Pedro Sánchez cree que un conflicto internacional duradero, más allá de las seis semanas que Trump pronostica, le vendría de perlas. Recordemos el control férreo durante la pandemia y los continuos decretos y dosificación de las sesiones parlamentarias. Pero podría ocurrir todo lo contrario. De momento, es difícil calcular las consecuencias de ejercer de pacifista trasnochado y aislado del mundo, aunque nos atrevemos a decir que, salvo a la panda de los bodrios del cine y la ceja y algunos despistados más, el pueblo quiere sentirse seguro y no andar haciendo enemigos. Y mucho menos posicionarse en el bando de los terroristas. Por otro lado, mientras hablamos de la guerra y nadamos en el bucle de la incertidumbre y el miedo, restamos tiempo a la denuncia de sus múltiples casos de corrupción y dejamos descansar a Begoña, la de los cinco delitos, que se niega a entregar el pasaporte y que se paseó por la alfombra roja del aquelarre de los Goya, con su peluca rubia recién estrenada, dejándose empalagar por los palmeros sacrílegos. Son las rentas de la subvención de un cine que, por honra y coherencia, no ve nadie. ¡Y ya va siendo hora de que los faranduleros se paguen sus propios vicios!

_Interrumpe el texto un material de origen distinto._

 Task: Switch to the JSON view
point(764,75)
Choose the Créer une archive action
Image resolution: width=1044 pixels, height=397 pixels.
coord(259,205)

Seguiremos hablando de Sánchez y su coro de personajes. Haremos horas extras si es necesario. Pero en este momento, a pesar de los reveses, es importante no desfallecer y mantener viva la esperanza. No podemos dejar que prenda en la sociedad la idea de la imposibilidad de echar a Sánchez y enviarlo a la cárcel con todos sus caballeros de mohatra.

Magdalena del Amo
Periodista, psicóloga, escritora y editora, especialista en el Nuevo Orden Mundial y en la “Ideología de género”. En la actualidad es directora de La Regla de Oro Ediciones.